L.M. Alcott. Little Women. Boston: Roberts Bros, 1868. Illus. by May Alcott. (Photo credit: Wikipedia)
I just finished reading Little Women, by Louisa May Alcott, for the very first time. I have to admit it has been a long process. Just when I started reading part II, I felt really engaged in the story and concerned about the girls distinct characters. They seemed all so amiable, diligent and so annoyingly sweet and proper that it took me a while to realize that I wasn’t giving themselves credit for being young, poor little women fighting and working to make their means. Something not quite common back them, I would imagine. Also, they seem to be acutely aware of their constrains as women, what makes them even more fascinating, specially Jo, who openly defies social conceptions of how a woman should dress, look or behave. Well, Jo is also someone who is so dedicated to writing and reading that I couldn’t help but feel closer to her, since we had so much in common.
English: Image at the beginning of Chapter 34. Darcy proposing to Elizabeth. Austen, Jane. Pride and Prejudice. London: George Allen, 1894. (Photo credit: Wikipedia)
In a battle between Jane Austen and Louisa May Alcott, though, when it comes to how they portray poor women, marriage and social conventions, Austen wins in my opinion. While Alcott writes a book embalmed in morality and virtue, often times preaching the value of work, love and family against the luxuries of money, Austen seems to have a more realistic point of view. In Pride and Prejudice, money is a big issue. It is what drives some people to act as they do, like the pushing mother, Mrs. Bennet, who wants all daughters to get married for money, or the young Mr. Darcy, who loves Elizabeth Bennet but avoids marrying her because of her family attitudes. The Bennet family, excluding Elizabeth and her sister Jane, all behave frivolously, always seeking for social status, money.

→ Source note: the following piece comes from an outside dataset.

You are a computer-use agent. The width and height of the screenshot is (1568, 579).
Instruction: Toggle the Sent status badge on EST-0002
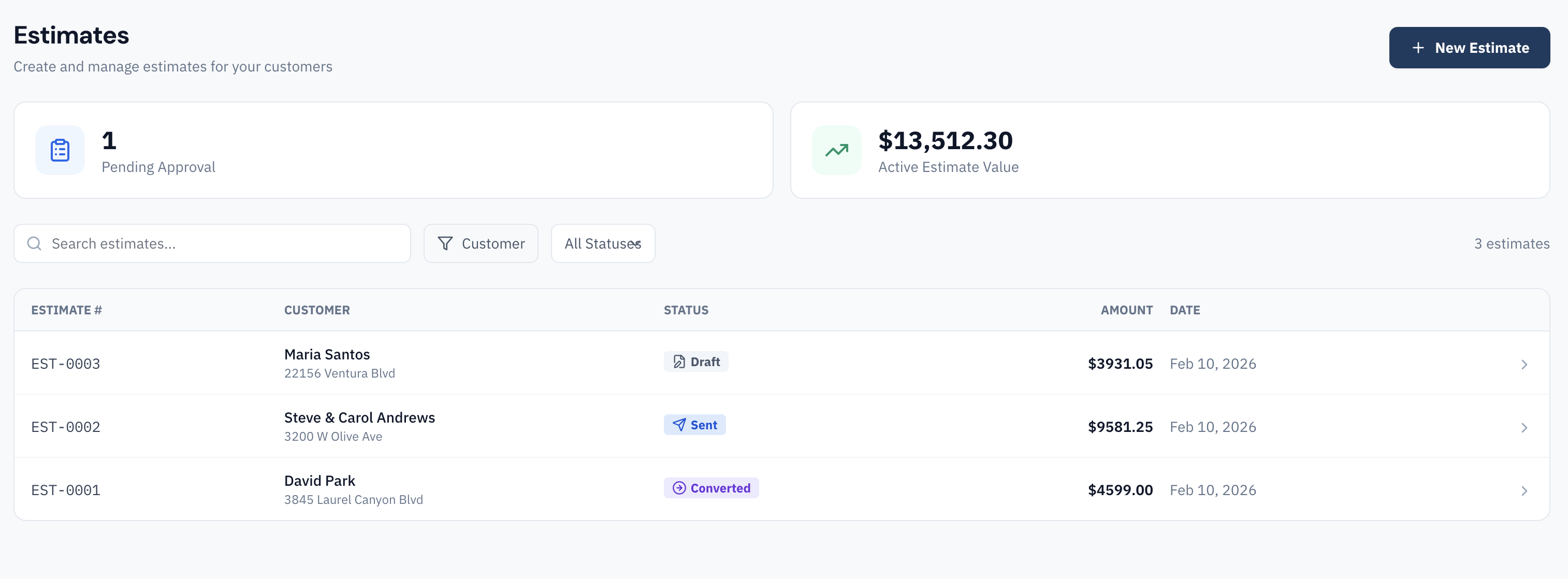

Although Jane and Elizabeth end up marrying for love, and becoming rich as a consequence, the other characters of the novel illustrate different aspects of marriage a social contract. Lydia, Elizabeth’s younger sister, rans away with George Wickham, an officer at the militia, to marry him, causing her family disgrace. She doesn’t seem to feel any remorse about it, showing a dismay for social conventions and moral. Charlotte Lucas, Elizabeth’s friend, marries William Collins at 27 years old because she was afraid of being a burden to her family. In that sense, she marries for financial stability, but she doesn’t appear to be judged for her decision. This different situations serve two purposes: they show the customs of a the 19th century english society, and women’s dilemmas when it comes to marriage, but it also reenforces the importance of love in marriage, giving Jane and Elizabeth as the ultimate examples.
In Little Women, the March girls marry only for love. Meg falls in love with John Brooke in the end of the first part, and the second part is devoted to their life as newly weds and parents of the twins, Demi and Daisy. There is one episode where you see Meg struggles for being poor and not being able to have all the luxuries her friend has, so she buys expensive silk to sew herself a dress. When she tells John what she did, she realizes what a mistake that was, sells the silk and everything is back to normal. From that moment on, the couple is portrayed as being happier than ever in their lovely cozy home, a feeling that no money in the world could buy. Jo marries Professor Friedrich Bhaer and, after inheriting a state from Aunt March, opens her school for boys. Her dreams come true and she is as happy as she can be, although they also are poor. Amy is the only one that thinks that she should marry for money in order to be able to help her sisters, but that is momentary. She ends up falling in love with Laurie, a family friend who happens to be rich, and they too live as happy as they can be. The sisters story are, therefore, only about virtue, love and family, not bringing to the surface other examples that would add meaning to their resolutions. It is almost like moral speaks for itself, not requiring a counter argument to makes its first argument stronger.But, at the same time, the result is that you don’t have a critical view of society and marriage in all its multiple aspects, you have a statement confirming the importance of moral over money, which makes it a little dull.